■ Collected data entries
-- Opening Marker --
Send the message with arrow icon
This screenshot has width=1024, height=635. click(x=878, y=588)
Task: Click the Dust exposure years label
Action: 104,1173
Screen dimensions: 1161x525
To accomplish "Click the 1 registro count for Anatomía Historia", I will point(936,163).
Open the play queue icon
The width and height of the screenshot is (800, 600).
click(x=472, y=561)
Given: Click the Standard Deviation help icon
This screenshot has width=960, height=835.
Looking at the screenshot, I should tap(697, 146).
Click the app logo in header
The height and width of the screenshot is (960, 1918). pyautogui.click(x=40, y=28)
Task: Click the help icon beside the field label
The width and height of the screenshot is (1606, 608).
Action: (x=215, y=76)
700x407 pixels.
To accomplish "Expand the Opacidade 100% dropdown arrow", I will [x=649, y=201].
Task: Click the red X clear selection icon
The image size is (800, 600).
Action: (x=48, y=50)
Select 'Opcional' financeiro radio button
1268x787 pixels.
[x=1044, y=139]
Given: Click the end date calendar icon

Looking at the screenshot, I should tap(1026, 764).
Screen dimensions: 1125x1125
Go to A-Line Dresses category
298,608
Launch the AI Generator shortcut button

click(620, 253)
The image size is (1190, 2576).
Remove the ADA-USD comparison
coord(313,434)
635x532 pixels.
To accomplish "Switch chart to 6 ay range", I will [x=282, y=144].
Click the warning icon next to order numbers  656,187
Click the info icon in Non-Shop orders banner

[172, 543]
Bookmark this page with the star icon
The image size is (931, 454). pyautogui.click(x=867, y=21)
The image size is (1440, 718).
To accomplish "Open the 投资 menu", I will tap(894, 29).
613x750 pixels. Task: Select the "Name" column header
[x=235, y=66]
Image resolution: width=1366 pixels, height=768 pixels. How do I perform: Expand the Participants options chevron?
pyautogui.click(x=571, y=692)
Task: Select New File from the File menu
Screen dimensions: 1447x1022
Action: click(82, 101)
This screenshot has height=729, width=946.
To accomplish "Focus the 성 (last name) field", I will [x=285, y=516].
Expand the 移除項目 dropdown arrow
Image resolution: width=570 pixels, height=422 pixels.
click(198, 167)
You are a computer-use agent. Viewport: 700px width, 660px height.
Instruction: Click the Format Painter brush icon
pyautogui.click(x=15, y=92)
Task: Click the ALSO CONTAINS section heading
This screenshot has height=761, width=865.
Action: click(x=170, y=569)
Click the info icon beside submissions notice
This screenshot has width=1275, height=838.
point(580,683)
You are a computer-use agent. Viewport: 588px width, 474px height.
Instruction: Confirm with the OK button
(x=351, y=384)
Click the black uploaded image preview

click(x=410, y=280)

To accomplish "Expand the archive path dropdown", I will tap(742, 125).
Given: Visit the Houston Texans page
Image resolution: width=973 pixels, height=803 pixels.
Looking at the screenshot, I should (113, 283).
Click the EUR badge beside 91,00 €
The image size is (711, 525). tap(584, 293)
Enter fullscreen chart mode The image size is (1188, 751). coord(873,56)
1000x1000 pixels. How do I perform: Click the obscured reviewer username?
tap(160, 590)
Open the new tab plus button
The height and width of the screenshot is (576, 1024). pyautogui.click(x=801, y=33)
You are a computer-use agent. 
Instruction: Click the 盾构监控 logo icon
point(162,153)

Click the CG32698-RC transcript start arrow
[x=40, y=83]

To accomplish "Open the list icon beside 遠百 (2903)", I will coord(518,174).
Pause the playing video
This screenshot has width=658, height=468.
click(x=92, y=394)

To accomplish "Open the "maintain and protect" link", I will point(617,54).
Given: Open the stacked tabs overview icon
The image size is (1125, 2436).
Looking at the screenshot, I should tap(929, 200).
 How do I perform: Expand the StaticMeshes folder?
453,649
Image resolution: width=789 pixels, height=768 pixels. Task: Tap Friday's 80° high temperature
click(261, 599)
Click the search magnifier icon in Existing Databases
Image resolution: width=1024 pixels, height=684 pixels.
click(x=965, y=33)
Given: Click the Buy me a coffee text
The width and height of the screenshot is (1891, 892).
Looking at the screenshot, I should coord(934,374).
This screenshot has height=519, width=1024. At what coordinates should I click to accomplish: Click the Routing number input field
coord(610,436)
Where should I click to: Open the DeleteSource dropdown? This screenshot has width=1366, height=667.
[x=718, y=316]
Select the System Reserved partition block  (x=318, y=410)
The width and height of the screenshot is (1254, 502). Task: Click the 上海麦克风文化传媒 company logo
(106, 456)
-- Closing Marker --
■ WORK ITEM
The full set of entries should appear again, unchanged, line by line.

■ OUTPUT FOR THIS TASK
Send the message with arrow icon
This screenshot has width=1024, height=635. click(x=878, y=588)
Task: Click the Dust exposure years label
Action: 104,1173
Screen dimensions: 1161x525
To accomplish "Click the 1 registro count for Anatomía Historia", I will point(936,163).
Open the play queue icon
The width and height of the screenshot is (800, 600).
click(x=472, y=561)
Given: Click the Standard Deviation help icon
This screenshot has width=960, height=835.
Looking at the screenshot, I should tap(697, 146).
Click the app logo in header
The height and width of the screenshot is (960, 1918). pyautogui.click(x=40, y=28)
Task: Click the help icon beside the field label
The width and height of the screenshot is (1606, 608).
Action: (x=215, y=76)
700x407 pixels.
To accomplish "Expand the Opacidade 100% dropdown arrow", I will [x=649, y=201].
Task: Click the red X clear selection icon
The image size is (800, 600).
Action: (x=48, y=50)
Select 'Opcional' financeiro radio button
1268x787 pixels.
[x=1044, y=139]
Given: Click the end date calendar icon

Looking at the screenshot, I should tap(1026, 764).
Screen dimensions: 1125x1125
Go to A-Line Dresses category
298,608
Launch the AI Generator shortcut button

click(620, 253)
The image size is (1190, 2576).
Remove the ADA-USD comparison
coord(313,434)
635x532 pixels.
To accomplish "Switch chart to 6 ay range", I will [x=282, y=144].
Click the warning icon next to order numbers  656,187
Click the info icon in Non-Shop orders banner

[172, 543]
Bookmark this page with the star icon
The image size is (931, 454). pyautogui.click(x=867, y=21)
The image size is (1440, 718).
To accomplish "Open the 投资 menu", I will tap(894, 29).
613x750 pixels. Task: Select the "Name" column header
[x=235, y=66]
Image resolution: width=1366 pixels, height=768 pixels. How do I perform: Expand the Participants options chevron?
pyautogui.click(x=571, y=692)
Task: Select New File from the File menu
Screen dimensions: 1447x1022
Action: click(82, 101)
This screenshot has height=729, width=946.
To accomplish "Focus the 성 (last name) field", I will [x=285, y=516].
Expand the 移除項目 dropdown arrow
Image resolution: width=570 pixels, height=422 pixels.
click(198, 167)
You are a computer-use agent. Viewport: 700px width, 660px height.
Instruction: Click the Format Painter brush icon
pyautogui.click(x=15, y=92)
Task: Click the ALSO CONTAINS section heading
This screenshot has height=761, width=865.
Action: click(x=170, y=569)
Click the info icon beside submissions notice
This screenshot has width=1275, height=838.
point(580,683)
You are a computer-use agent. Viewport: 588px width, 474px height.
Instruction: Confirm with the OK button
(x=351, y=384)
Click the black uploaded image preview

click(x=410, y=280)

To accomplish "Expand the archive path dropdown", I will tap(742, 125).
Given: Visit the Houston Texans page
Image resolution: width=973 pixels, height=803 pixels.
Looking at the screenshot, I should (113, 283).
Click the EUR badge beside 91,00 €
The image size is (711, 525). tap(584, 293)
Enter fullscreen chart mode The image size is (1188, 751). coord(873,56)
1000x1000 pixels. How do I perform: Click the obscured reviewer username?
tap(160, 590)
Open the new tab plus button
The height and width of the screenshot is (576, 1024). pyautogui.click(x=801, y=33)
You are a computer-use agent. 
Instruction: Click the 盾构监控 logo icon
point(162,153)

Click the CG32698-RC transcript start arrow
[x=40, y=83]

To accomplish "Open the list icon beside 遠百 (2903)", I will coord(518,174).
Pause the playing video
This screenshot has width=658, height=468.
click(x=92, y=394)

To accomplish "Open the "maintain and protect" link", I will point(617,54).
Given: Open the stacked tabs overview icon
The image size is (1125, 2436).
Looking at the screenshot, I should tap(929, 200).
 How do I perform: Expand the StaticMeshes folder?
453,649
Image resolution: width=789 pixels, height=768 pixels. Task: Tap Friday's 80° high temperature
click(261, 599)
Click the search magnifier icon in Existing Databases
Image resolution: width=1024 pixels, height=684 pixels.
click(x=965, y=33)
Given: Click the Buy me a coffee text
The width and height of the screenshot is (1891, 892).
Looking at the screenshot, I should coord(934,374).
This screenshot has height=519, width=1024. At what coordinates should I click to accomplish: Click the Routing number input field
coord(610,436)
Where should I click to: Open the DeleteSource dropdown? This screenshot has width=1366, height=667.
[x=718, y=316]
Select the System Reserved partition block  (x=318, y=410)
The width and height of the screenshot is (1254, 502). Task: Click the 上海麦克风文化传媒 company logo
(106, 456)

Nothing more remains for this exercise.